• [WORK INSTRUCTIONS] Change every occurrence of "Where should I click to" in the listing below to "Where do I click to", and reproduce all other lines as they stand.

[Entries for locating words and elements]
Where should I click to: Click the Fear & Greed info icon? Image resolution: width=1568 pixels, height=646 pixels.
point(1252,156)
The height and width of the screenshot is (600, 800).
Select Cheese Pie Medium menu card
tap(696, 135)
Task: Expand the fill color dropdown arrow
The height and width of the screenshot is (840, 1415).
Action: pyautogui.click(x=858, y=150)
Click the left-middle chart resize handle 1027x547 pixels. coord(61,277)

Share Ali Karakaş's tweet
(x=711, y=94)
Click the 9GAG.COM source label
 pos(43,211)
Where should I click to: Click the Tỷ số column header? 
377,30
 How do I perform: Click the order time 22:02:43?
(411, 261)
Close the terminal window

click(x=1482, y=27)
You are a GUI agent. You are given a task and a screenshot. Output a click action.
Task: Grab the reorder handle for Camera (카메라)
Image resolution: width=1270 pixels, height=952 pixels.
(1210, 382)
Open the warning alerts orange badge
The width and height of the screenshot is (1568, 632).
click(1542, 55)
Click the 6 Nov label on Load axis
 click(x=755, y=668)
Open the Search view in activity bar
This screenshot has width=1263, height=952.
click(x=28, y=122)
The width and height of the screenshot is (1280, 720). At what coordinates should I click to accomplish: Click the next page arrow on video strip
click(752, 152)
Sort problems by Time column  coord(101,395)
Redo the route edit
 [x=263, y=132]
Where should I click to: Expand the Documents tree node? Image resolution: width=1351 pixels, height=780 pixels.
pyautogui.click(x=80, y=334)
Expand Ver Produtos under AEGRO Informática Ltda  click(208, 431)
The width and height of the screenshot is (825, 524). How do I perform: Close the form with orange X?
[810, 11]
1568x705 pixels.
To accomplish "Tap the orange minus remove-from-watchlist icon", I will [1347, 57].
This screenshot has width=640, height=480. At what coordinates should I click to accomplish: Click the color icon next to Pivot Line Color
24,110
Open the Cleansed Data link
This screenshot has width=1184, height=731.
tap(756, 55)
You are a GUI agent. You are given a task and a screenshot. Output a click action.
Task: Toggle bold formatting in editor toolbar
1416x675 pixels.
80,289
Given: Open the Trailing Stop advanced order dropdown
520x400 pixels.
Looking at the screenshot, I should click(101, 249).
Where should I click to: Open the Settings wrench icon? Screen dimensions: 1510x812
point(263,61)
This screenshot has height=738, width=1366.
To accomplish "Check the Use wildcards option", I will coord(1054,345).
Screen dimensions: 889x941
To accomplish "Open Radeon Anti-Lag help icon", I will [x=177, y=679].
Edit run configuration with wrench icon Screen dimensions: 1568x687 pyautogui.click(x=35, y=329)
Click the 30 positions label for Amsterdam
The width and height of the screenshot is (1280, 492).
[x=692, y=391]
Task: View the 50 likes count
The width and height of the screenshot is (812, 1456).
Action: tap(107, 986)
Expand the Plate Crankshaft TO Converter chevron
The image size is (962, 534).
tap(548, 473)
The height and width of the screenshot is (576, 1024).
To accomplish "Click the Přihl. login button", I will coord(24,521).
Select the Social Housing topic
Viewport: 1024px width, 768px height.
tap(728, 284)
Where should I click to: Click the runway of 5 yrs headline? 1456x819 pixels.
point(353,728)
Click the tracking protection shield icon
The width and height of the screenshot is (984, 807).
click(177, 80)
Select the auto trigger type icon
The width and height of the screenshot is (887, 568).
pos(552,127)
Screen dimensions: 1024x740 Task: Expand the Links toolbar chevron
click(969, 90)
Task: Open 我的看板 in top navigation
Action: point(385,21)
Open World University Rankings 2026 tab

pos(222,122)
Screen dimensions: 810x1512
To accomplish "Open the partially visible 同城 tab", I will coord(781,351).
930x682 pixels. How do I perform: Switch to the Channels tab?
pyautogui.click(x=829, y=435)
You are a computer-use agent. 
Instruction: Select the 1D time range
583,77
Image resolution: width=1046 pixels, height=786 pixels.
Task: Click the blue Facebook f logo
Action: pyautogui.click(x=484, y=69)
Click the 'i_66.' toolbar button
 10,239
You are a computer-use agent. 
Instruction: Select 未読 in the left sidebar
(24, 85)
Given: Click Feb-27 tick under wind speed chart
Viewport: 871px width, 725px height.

• [ANSWER TO THIS TASK]
Where do I click to: Click the Fear & Greed info icon? Image resolution: width=1568 pixels, height=646 pixels.
point(1252,156)
The height and width of the screenshot is (600, 800).
Select Cheese Pie Medium menu card
tap(696, 135)
Task: Expand the fill color dropdown arrow
The height and width of the screenshot is (840, 1415).
Action: pyautogui.click(x=858, y=150)
Click the left-middle chart resize handle 1027x547 pixels. coord(61,277)

Share Ali Karakaş's tweet
(x=711, y=94)
Click the 9GAG.COM source label
 pos(43,211)
Where do I click to: Click the Tỷ số column header? 
377,30
 How do I perform: Click the order time 22:02:43?
(411, 261)
Close the terminal window

click(x=1482, y=27)
You are a GUI agent. You are given a task and a screenshot. Output a click action.
Task: Grab the reorder handle for Camera (카메라)
Image resolution: width=1270 pixels, height=952 pixels.
(1210, 382)
Open the warning alerts orange badge
The width and height of the screenshot is (1568, 632).
click(1542, 55)
Click the 6 Nov label on Load axis
 click(x=755, y=668)
Open the Search view in activity bar
This screenshot has width=1263, height=952.
click(x=28, y=122)
The width and height of the screenshot is (1280, 720). At what coordinates should I click to accomplish: Click the next page arrow on video strip
click(752, 152)
Sort problems by Time column  coord(101,395)
Redo the route edit
 [x=263, y=132]
Where do I click to: Expand the Documents tree node? Image resolution: width=1351 pixels, height=780 pixels.
pyautogui.click(x=80, y=334)
Expand Ver Produtos under AEGRO Informática Ltda  click(208, 431)
The width and height of the screenshot is (825, 524). How do I perform: Close the form with orange X?
[810, 11]
1568x705 pixels.
To accomplish "Tap the orange minus remove-from-watchlist icon", I will [1347, 57].
This screenshot has width=640, height=480. At what coordinates should I click to accomplish: Click the color icon next to Pivot Line Color
24,110
Open the Cleansed Data link
This screenshot has width=1184, height=731.
tap(756, 55)
You are a GUI agent. You are given a task and a screenshot. Output a click action.
Task: Toggle bold formatting in editor toolbar
1416x675 pixels.
80,289
Given: Open the Trailing Stop advanced order dropdown
520x400 pixels.
Looking at the screenshot, I should click(101, 249).
Where do I click to: Open the Settings wrench icon? Screen dimensions: 1510x812
point(263,61)
This screenshot has height=738, width=1366.
To accomplish "Check the Use wildcards option", I will coord(1054,345).
Screen dimensions: 889x941
To accomplish "Open Radeon Anti-Lag help icon", I will [x=177, y=679].
Edit run configuration with wrench icon Screen dimensions: 1568x687 pyautogui.click(x=35, y=329)
Click the 30 positions label for Amsterdam
The width and height of the screenshot is (1280, 492).
[x=692, y=391]
Task: View the 50 likes count
The width and height of the screenshot is (812, 1456).
Action: tap(107, 986)
Expand the Plate Crankshaft TO Converter chevron
The image size is (962, 534).
tap(548, 473)
The height and width of the screenshot is (576, 1024).
To accomplish "Click the Přihl. login button", I will coord(24,521).
Select the Social Housing topic
Viewport: 1024px width, 768px height.
tap(728, 284)
Where do I click to: Click the runway of 5 yrs headline? 1456x819 pixels.
point(353,728)
Click the tracking protection shield icon
The width and height of the screenshot is (984, 807).
click(177, 80)
Select the auto trigger type icon
The width and height of the screenshot is (887, 568).
pos(552,127)
Screen dimensions: 1024x740 Task: Expand the Links toolbar chevron
click(969, 90)
Task: Open 我的看板 in top navigation
Action: point(385,21)
Open World University Rankings 2026 tab

pos(222,122)
Screen dimensions: 810x1512
To accomplish "Open the partially visible 同城 tab", I will coord(781,351).
930x682 pixels. How do I perform: Switch to the Channels tab?
pyautogui.click(x=829, y=435)
You are a computer-use agent. 
Instruction: Select the 1D time range
583,77
Image resolution: width=1046 pixels, height=786 pixels.
Task: Click the blue Facebook f logo
Action: pyautogui.click(x=484, y=69)
Click the 'i_66.' toolbar button
 10,239
You are a computer-use agent. 
Instruction: Select 未読 in the left sidebar
(24, 85)
Given: Click Feb-27 tick under wind speed chart
Viewport: 871px width, 725px height.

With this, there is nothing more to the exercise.